══ Material provided ══
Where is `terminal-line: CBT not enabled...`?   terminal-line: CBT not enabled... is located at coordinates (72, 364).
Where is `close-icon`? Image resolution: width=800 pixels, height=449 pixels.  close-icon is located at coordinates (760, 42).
═══
══ Material provided ══
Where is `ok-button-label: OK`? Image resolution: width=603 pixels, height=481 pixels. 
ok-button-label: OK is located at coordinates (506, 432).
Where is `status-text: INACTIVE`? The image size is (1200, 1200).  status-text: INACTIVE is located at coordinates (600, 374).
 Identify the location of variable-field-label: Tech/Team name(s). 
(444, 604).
═══
══ Material provided ══
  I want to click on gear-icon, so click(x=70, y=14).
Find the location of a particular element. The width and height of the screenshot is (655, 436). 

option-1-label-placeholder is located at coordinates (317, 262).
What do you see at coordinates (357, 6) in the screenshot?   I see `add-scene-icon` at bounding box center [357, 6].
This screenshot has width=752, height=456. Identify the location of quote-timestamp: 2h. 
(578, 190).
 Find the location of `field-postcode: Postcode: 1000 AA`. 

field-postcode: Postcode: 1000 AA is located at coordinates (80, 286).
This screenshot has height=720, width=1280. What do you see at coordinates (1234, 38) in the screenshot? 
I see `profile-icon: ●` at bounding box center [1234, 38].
═══
Collect every line of the listing above that contains the word "resolution". Case counts.

Where is `close-icon`? Image resolution: width=800 pixels, height=449 pixels.  close-icon is located at coordinates (760, 42).
Where is `ok-button-label: OK`? Image resolution: width=603 pixels, height=481 pixels. 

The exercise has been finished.